Scientists say they are close to producing super varieties of wheat that will protect the world's most important food crop from variants of Ug99, a new and deadly form of wheat rust, while boosting yields by as much as 15 percent.
Up to 90 percent of wheat now in production, including most wheat grown in the Americas, Asia and Africa-is susceptible to Ug99 and its variants.
Concerns that damage could be inflicted on wheat fields around the world has prompted a vigorous international response spearheaded by the Borlaug Global Rust Initiative, as scientists contemplate unprecedented losses to a crop that is the main source of sustenance for millions of people.
"We are facing the prospect of a biological firestorm, but it's also clear that the research community has responded to the threat at top speed, and we are getting results in the form of new varieties that are resistant to rust and appealing to farmers," said Ronnie Coffman, who heads the Durable Rust Resistance in Wheat (DRRW) project at Cornell University, which is coordinating the fight against the disease.

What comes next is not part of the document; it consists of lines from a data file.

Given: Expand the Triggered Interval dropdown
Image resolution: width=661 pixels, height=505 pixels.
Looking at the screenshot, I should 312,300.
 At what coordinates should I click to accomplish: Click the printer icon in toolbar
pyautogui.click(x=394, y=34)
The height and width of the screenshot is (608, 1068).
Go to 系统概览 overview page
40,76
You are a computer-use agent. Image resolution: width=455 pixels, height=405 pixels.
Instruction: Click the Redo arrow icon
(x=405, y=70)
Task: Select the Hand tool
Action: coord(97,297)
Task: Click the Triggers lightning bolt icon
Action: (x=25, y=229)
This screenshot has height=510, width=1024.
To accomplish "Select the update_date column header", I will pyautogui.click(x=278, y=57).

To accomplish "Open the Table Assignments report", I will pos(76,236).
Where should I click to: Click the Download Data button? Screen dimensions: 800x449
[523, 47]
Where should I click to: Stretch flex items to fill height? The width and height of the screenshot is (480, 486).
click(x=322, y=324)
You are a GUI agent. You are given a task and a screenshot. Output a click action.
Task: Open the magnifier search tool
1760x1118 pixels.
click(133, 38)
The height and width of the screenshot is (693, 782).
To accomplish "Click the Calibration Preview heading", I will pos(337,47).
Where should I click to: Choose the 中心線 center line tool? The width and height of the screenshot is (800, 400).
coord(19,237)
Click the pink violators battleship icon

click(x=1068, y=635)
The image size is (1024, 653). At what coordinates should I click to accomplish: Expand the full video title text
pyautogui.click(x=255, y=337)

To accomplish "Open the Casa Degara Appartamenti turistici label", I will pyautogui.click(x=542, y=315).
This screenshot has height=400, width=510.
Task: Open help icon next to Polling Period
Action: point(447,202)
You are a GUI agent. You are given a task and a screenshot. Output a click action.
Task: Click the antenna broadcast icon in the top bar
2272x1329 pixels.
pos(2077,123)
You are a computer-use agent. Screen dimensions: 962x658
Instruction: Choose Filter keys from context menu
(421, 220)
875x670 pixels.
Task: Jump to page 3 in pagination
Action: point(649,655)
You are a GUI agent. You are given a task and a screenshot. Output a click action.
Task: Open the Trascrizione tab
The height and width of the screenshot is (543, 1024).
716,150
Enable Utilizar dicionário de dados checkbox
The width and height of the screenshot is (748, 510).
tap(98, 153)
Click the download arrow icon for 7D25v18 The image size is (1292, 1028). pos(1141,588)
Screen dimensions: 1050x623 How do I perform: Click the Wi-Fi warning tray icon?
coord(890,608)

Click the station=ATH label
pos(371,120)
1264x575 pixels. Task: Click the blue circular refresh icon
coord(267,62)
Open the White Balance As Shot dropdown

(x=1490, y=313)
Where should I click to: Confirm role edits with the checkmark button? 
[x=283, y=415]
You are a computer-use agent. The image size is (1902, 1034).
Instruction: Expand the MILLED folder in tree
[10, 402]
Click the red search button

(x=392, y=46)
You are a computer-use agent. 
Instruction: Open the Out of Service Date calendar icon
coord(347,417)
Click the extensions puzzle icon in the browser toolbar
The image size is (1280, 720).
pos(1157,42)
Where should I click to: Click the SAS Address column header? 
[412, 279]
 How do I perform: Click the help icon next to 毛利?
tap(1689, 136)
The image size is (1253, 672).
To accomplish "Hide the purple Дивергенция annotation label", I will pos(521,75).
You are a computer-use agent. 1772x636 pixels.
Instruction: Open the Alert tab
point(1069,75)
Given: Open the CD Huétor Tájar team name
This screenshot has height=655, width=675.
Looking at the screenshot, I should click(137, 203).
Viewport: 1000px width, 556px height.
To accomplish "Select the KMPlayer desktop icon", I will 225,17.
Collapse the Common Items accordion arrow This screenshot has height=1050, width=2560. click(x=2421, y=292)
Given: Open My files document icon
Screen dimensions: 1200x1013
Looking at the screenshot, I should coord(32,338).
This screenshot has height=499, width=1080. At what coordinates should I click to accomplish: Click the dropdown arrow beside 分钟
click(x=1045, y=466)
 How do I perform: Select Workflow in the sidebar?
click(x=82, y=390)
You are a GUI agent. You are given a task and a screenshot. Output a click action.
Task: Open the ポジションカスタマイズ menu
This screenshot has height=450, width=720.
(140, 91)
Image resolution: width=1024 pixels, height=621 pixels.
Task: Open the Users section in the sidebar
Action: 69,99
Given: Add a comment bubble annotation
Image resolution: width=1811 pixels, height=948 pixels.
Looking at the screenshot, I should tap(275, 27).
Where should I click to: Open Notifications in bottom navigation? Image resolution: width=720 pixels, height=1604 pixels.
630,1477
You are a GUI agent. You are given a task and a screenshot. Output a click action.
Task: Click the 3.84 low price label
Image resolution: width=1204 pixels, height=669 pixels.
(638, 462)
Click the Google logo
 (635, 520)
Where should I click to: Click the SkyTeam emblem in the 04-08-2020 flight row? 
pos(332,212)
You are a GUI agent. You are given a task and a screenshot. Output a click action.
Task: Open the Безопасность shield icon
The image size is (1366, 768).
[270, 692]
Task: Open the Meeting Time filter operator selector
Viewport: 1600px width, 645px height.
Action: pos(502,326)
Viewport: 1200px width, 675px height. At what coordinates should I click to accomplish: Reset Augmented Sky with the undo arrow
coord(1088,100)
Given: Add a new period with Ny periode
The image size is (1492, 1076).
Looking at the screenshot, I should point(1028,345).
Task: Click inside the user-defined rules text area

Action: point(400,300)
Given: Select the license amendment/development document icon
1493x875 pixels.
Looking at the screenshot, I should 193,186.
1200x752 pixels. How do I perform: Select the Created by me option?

" We are dealing with a constantly-evolving pathogen, and we need to stay at least one step ahead of it at all times."
Coffman and his colleagues note that significant obstacles will have to be overcome before the new varieties of wheat can replace susceptible varieties that cover most of an estimated 225 million hectares of wheat fields throughout the world.
The move to protect the world from Ug99 is focused not on creating a single variety of wheat that can withstand the disease, but, rather, on conferring genetic resistance in wheat and transferring these traits to local varieties.
The research will be presented at a global wheat rust symposium in Minneapolis.